Among the records below, find the line with "Expand rating dropdown for 教学准备 row" and the line with "You are a computer-use". Set down both and every line between, exactly and with no pictures, but nothing else.

Stored records
--------------------

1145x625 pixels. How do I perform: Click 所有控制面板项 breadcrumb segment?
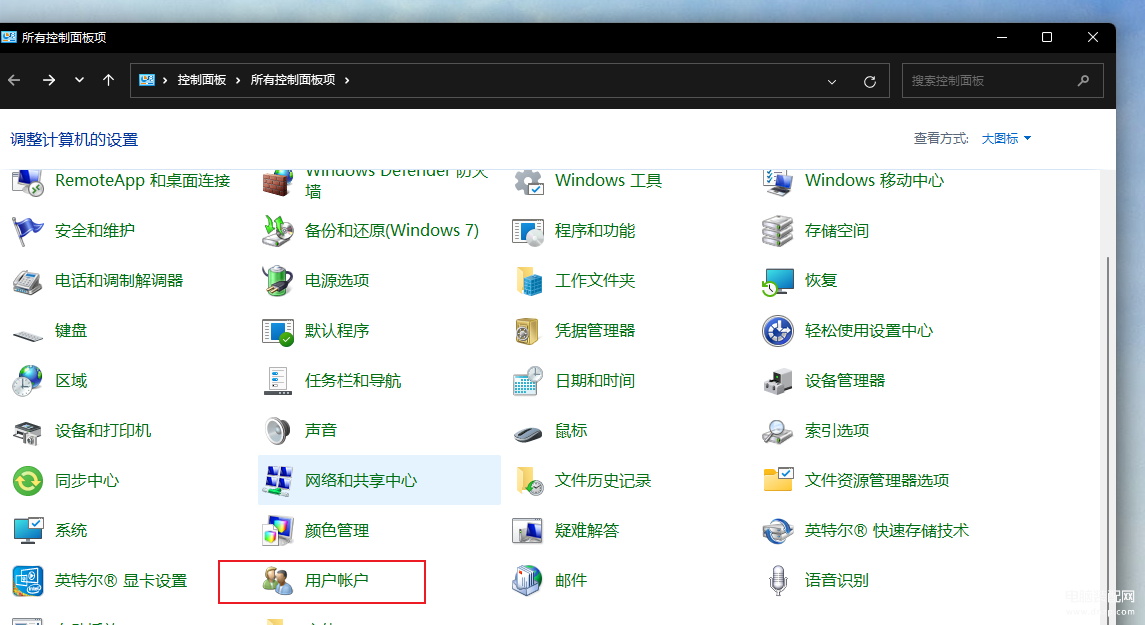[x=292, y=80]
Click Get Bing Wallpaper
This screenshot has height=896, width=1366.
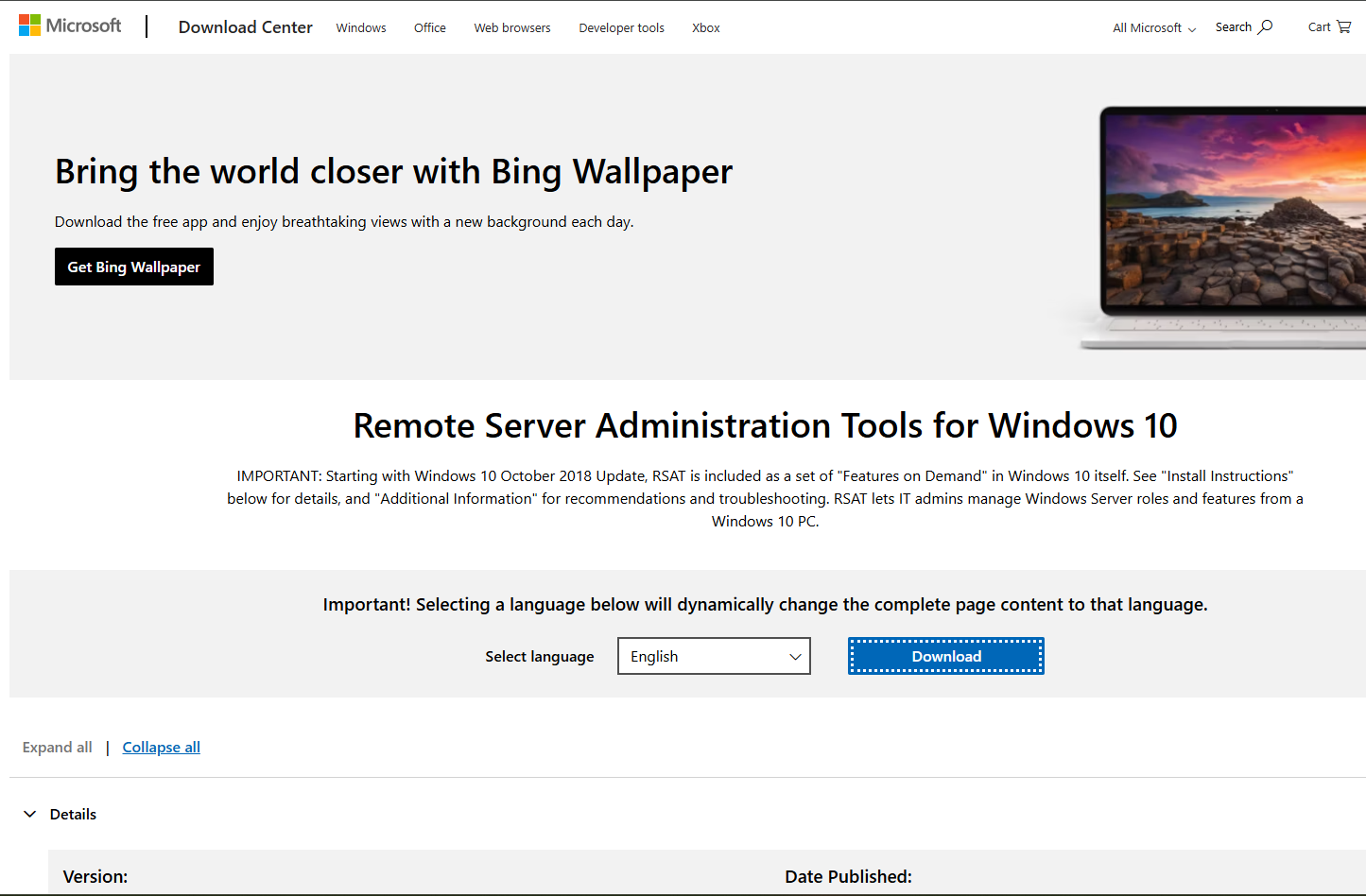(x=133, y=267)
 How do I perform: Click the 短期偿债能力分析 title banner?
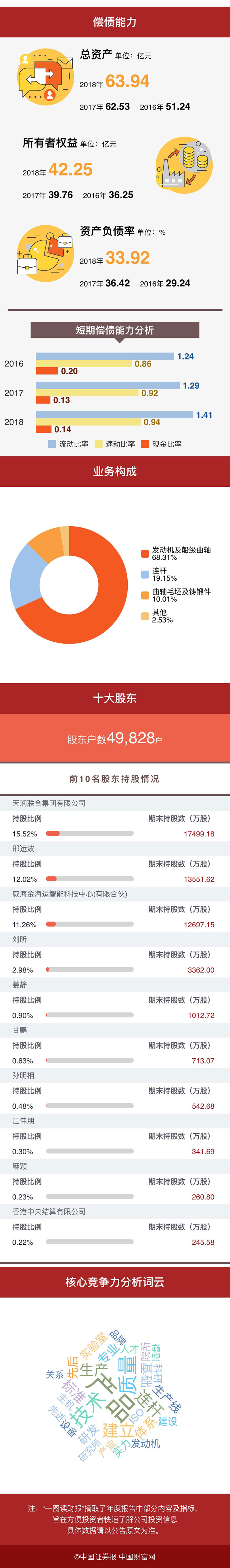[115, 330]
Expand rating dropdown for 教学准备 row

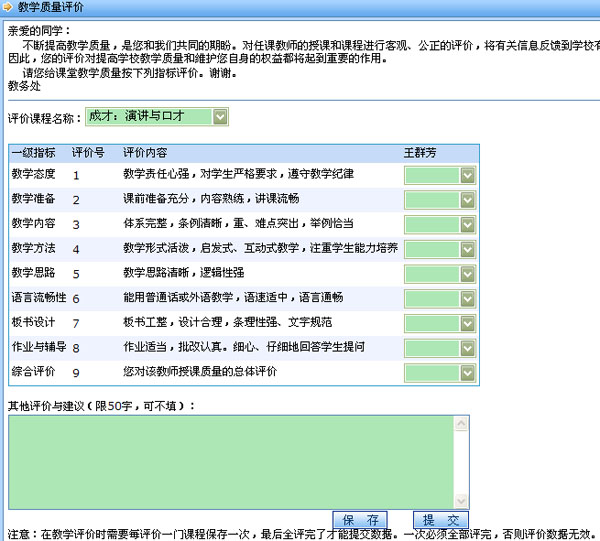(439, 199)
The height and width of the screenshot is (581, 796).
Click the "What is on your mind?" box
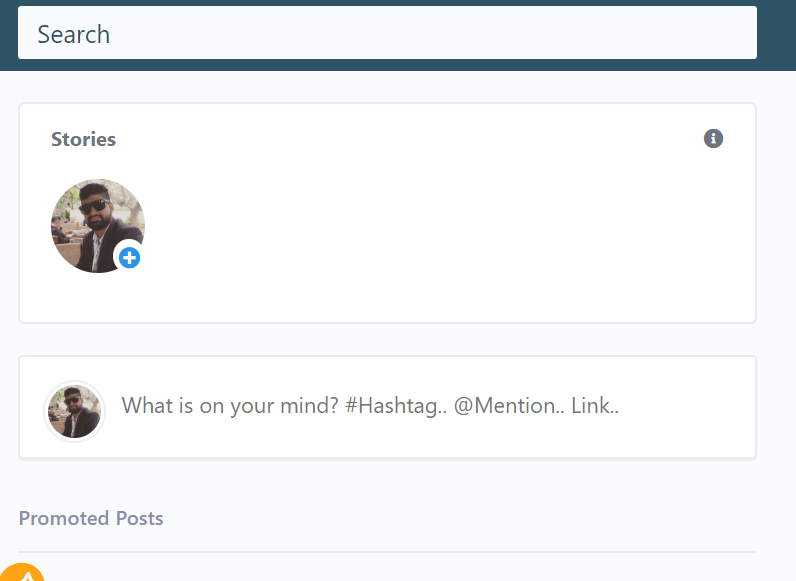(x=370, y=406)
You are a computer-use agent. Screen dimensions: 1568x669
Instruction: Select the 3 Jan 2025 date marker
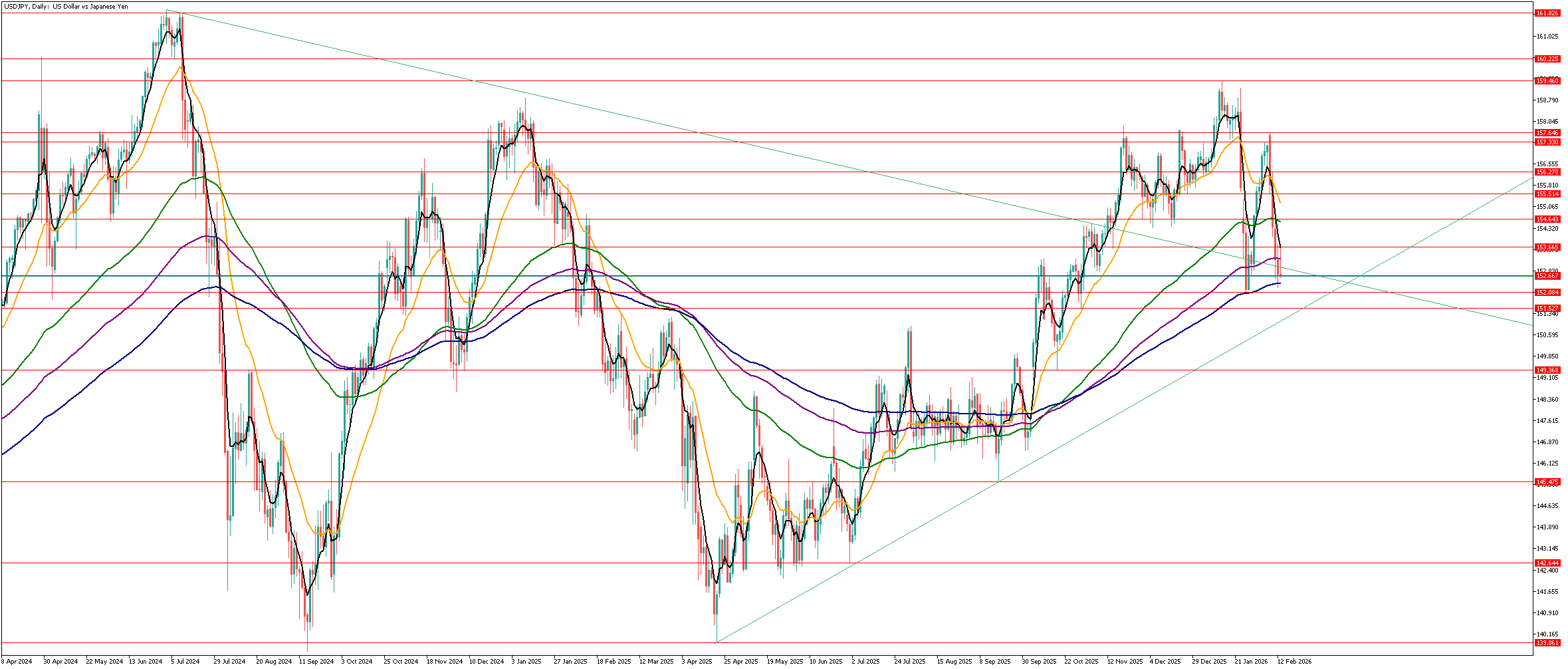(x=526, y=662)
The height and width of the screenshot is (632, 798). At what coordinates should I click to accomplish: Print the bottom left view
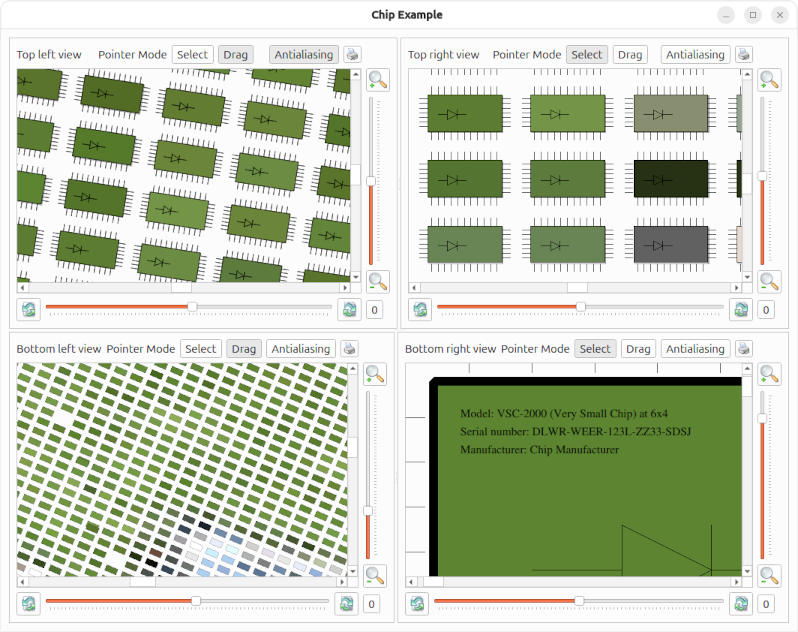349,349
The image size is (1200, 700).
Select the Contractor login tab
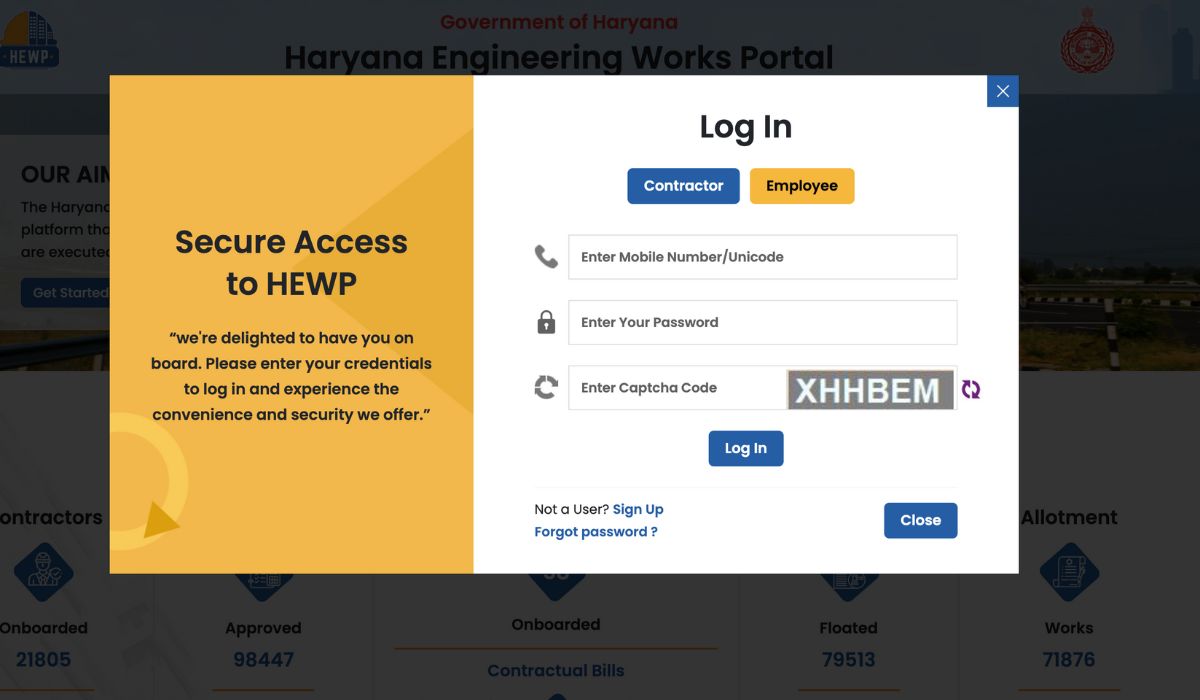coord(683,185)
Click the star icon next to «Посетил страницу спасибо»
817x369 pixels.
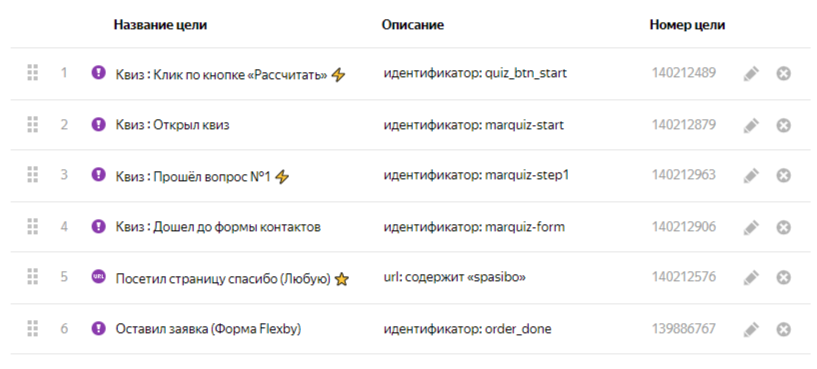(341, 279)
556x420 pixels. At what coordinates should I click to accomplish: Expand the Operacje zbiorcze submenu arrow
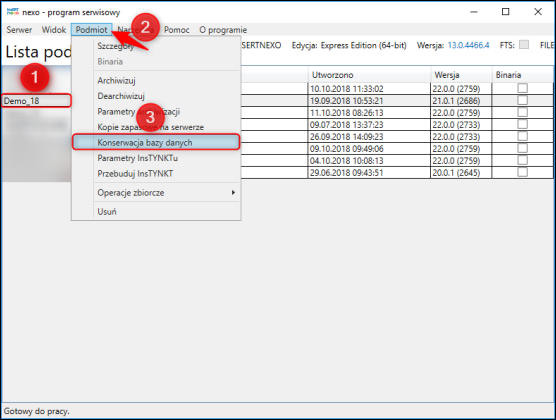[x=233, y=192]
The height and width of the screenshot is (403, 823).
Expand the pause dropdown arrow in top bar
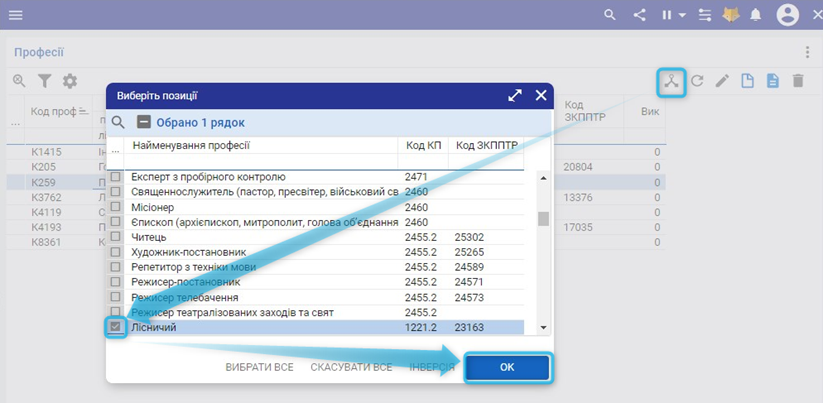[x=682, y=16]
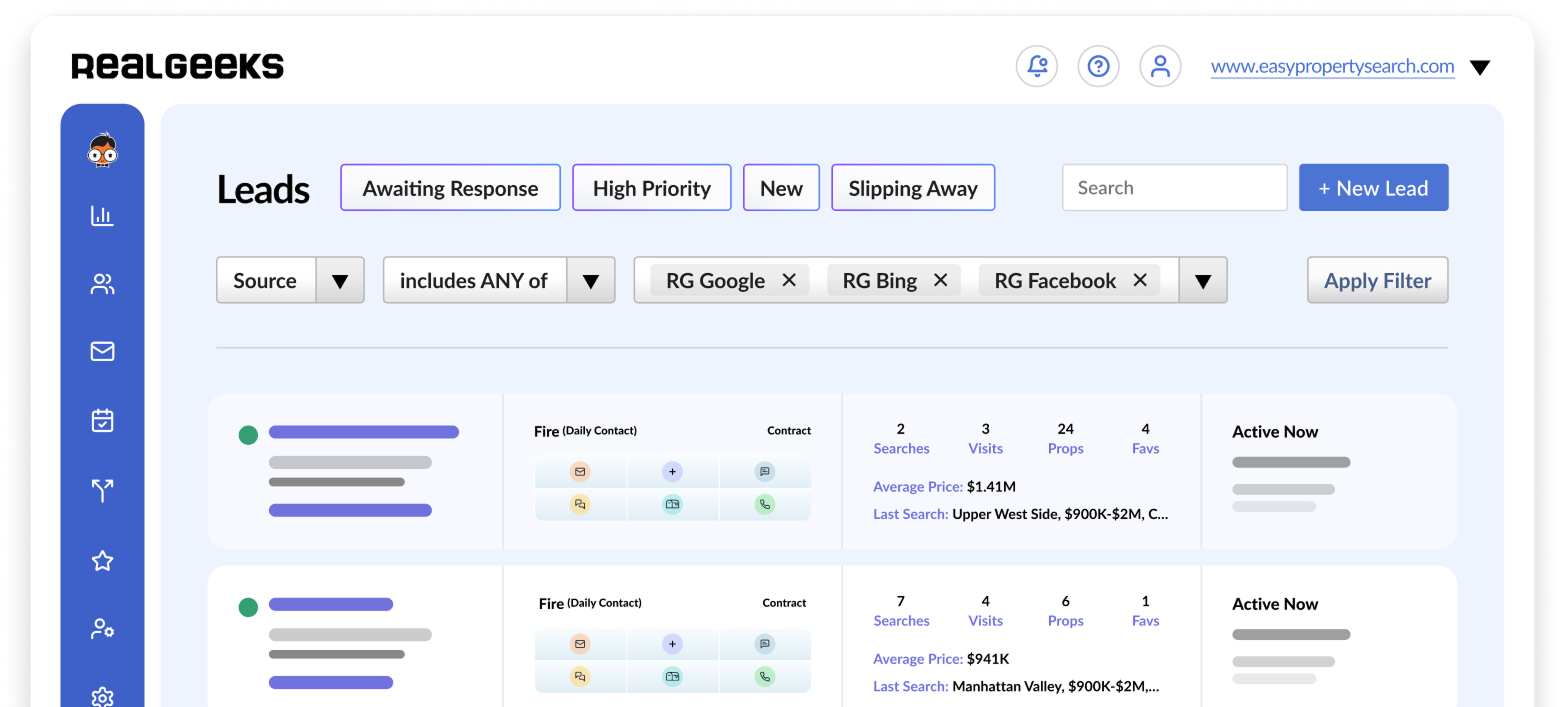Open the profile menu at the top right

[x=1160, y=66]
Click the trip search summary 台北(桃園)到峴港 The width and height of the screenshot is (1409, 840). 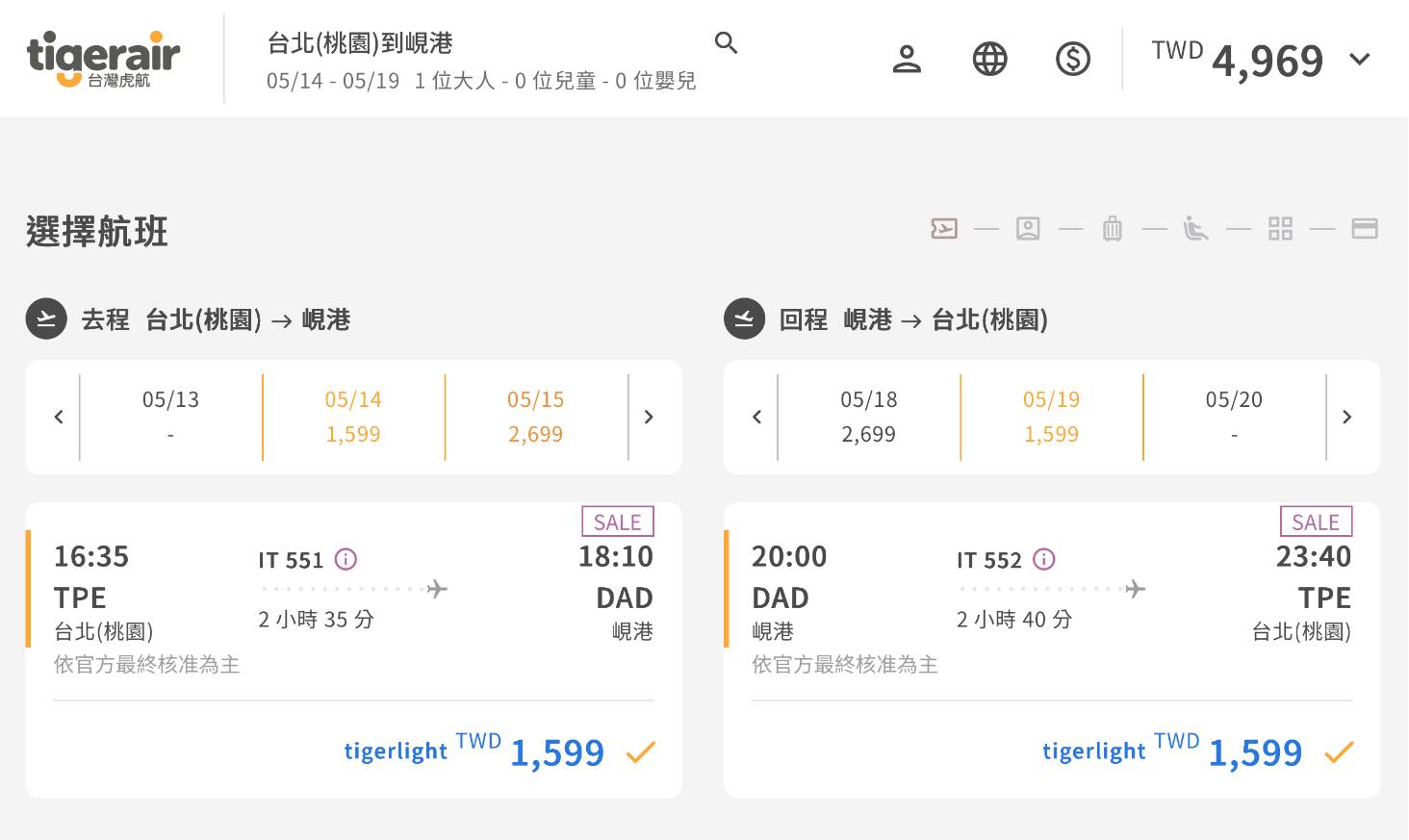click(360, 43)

--------------------

Response
Expand rating dropdown for 教学准备 row

(439, 199)
The height and width of the screenshot is (581, 796).
Click the "What is on your mind?" box
(x=370, y=406)
You are a computer-use agent. Screen dimensions: 1568x669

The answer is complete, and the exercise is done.